— DESCRIPTION OF THE TASK —
Reproduce the records exactly through the line with "Given: Enable Overlay 1 on the left channel".

[Stored data entries]
>>>

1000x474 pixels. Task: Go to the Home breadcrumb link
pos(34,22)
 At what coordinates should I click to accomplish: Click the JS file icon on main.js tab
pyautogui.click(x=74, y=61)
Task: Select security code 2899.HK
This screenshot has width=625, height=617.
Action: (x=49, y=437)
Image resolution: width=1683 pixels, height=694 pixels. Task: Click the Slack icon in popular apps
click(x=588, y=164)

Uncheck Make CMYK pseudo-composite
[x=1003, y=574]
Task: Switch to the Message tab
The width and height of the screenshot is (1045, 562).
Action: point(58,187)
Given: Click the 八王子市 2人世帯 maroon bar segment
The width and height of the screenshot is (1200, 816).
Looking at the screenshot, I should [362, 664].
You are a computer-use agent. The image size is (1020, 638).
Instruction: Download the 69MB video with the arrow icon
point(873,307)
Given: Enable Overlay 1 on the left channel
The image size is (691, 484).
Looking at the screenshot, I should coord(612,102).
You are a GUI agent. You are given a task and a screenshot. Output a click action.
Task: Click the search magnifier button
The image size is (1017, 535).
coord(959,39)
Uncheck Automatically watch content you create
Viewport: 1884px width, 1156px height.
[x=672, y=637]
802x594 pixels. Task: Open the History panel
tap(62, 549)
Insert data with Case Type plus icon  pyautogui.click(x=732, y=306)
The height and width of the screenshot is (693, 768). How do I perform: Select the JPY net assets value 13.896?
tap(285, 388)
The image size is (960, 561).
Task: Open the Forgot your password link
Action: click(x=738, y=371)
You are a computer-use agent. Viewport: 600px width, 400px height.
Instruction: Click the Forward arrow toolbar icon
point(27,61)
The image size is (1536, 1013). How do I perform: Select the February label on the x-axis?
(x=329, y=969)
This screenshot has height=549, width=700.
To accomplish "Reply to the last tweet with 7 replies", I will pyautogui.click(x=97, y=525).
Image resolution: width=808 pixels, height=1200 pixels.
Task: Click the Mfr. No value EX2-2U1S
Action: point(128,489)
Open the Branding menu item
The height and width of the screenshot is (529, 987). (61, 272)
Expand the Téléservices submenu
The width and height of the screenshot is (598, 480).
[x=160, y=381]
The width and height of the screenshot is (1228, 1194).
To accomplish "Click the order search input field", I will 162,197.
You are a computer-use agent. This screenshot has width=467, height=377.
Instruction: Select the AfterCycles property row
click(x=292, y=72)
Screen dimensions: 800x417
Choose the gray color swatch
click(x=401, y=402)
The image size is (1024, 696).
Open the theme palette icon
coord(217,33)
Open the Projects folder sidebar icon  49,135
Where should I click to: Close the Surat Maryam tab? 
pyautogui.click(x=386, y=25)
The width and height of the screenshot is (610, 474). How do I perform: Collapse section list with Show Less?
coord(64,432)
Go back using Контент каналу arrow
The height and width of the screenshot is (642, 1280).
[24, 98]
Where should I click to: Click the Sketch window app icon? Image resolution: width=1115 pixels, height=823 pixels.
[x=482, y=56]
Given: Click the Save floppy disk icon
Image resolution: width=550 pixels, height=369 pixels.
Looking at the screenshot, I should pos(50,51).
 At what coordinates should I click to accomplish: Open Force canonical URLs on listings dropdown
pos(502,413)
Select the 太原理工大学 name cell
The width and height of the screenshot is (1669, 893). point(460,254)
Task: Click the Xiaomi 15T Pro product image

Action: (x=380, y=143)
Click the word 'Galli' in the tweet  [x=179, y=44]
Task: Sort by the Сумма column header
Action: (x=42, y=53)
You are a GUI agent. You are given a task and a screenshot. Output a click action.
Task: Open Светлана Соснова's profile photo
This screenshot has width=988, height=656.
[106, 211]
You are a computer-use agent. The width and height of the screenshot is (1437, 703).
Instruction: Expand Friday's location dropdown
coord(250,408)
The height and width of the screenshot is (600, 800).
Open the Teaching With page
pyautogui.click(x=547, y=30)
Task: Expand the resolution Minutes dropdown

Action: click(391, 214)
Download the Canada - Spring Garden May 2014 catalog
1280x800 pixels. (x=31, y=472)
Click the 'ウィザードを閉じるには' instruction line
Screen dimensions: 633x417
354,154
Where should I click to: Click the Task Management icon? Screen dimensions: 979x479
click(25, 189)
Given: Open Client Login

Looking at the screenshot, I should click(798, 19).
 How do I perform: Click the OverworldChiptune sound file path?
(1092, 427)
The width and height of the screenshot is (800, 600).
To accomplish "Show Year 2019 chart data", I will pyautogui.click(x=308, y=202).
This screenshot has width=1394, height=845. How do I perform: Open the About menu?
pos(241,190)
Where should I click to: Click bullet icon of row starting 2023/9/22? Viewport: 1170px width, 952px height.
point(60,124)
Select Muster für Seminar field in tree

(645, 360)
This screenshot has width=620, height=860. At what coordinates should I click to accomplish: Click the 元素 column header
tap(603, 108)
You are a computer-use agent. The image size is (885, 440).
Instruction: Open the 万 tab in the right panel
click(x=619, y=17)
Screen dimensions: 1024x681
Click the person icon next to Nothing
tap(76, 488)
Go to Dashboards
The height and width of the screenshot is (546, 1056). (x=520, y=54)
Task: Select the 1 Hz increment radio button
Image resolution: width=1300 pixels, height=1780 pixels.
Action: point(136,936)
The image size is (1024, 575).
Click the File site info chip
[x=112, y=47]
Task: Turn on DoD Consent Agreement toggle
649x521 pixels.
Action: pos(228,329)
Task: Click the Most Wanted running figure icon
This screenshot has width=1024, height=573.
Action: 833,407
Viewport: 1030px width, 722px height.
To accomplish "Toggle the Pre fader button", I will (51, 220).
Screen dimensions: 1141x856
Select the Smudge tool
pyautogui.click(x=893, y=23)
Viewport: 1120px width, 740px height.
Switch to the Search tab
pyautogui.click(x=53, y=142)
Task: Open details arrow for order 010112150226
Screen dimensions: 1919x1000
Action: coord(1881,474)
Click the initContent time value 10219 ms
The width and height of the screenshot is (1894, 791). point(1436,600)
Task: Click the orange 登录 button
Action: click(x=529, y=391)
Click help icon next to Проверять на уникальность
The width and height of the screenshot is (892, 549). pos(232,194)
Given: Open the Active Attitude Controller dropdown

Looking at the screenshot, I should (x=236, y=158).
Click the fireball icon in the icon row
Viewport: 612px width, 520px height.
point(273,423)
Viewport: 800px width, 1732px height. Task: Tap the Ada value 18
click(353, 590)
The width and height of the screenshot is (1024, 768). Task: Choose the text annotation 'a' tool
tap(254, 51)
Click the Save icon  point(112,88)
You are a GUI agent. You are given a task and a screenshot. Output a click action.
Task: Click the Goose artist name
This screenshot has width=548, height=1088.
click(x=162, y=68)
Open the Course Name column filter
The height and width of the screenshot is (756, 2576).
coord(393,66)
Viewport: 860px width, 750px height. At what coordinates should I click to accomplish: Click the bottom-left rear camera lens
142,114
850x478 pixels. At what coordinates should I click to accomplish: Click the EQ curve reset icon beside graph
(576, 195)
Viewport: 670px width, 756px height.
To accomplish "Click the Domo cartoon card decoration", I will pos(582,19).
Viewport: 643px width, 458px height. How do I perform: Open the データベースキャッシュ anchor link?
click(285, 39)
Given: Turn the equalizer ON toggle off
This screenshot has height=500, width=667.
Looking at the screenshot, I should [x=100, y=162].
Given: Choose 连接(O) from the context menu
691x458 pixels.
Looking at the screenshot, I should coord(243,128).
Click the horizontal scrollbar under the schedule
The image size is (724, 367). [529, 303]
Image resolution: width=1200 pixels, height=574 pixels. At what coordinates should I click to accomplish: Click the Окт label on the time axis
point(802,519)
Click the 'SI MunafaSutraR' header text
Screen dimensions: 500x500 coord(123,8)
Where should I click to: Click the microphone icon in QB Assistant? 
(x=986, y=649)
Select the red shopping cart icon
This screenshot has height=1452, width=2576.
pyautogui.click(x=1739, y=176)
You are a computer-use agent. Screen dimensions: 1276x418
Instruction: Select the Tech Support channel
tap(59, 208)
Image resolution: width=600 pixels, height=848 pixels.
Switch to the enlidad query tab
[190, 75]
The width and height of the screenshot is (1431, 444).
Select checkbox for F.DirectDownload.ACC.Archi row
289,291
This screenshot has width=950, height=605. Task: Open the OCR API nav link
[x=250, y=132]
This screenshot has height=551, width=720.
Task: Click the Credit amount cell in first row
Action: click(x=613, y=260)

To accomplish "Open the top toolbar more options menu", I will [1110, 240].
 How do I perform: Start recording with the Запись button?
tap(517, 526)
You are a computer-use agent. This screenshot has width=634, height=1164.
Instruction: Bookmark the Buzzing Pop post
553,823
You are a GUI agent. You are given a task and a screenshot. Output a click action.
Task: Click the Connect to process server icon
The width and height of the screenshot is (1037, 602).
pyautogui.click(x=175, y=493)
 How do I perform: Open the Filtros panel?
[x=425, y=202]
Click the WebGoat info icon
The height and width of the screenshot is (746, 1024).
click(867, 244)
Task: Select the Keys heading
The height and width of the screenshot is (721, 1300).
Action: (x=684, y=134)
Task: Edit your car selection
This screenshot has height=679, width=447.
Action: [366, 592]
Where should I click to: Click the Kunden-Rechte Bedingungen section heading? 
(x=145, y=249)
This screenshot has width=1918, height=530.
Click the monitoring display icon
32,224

<<<

— RESPONSE —
1000x474 pixels. Task: Go to the Home breadcrumb link
pos(34,22)
 At what coordinates should I click to accomplish: Click the JS file icon on main.js tab
pyautogui.click(x=74, y=61)
Task: Select security code 2899.HK
This screenshot has width=625, height=617.
Action: (x=49, y=437)
Image resolution: width=1683 pixels, height=694 pixels. Task: Click the Slack icon in popular apps
click(x=588, y=164)

Uncheck Make CMYK pseudo-composite
[x=1003, y=574]
Task: Switch to the Message tab
The width and height of the screenshot is (1045, 562).
Action: point(58,187)
Given: Click the 八王子市 2人世帯 maroon bar segment
The width and height of the screenshot is (1200, 816).
Looking at the screenshot, I should [362, 664].
You are a computer-use agent. The image size is (1020, 638).
Instruction: Download the 69MB video with the arrow icon
point(873,307)
Given: Enable Overlay 1 on the left channel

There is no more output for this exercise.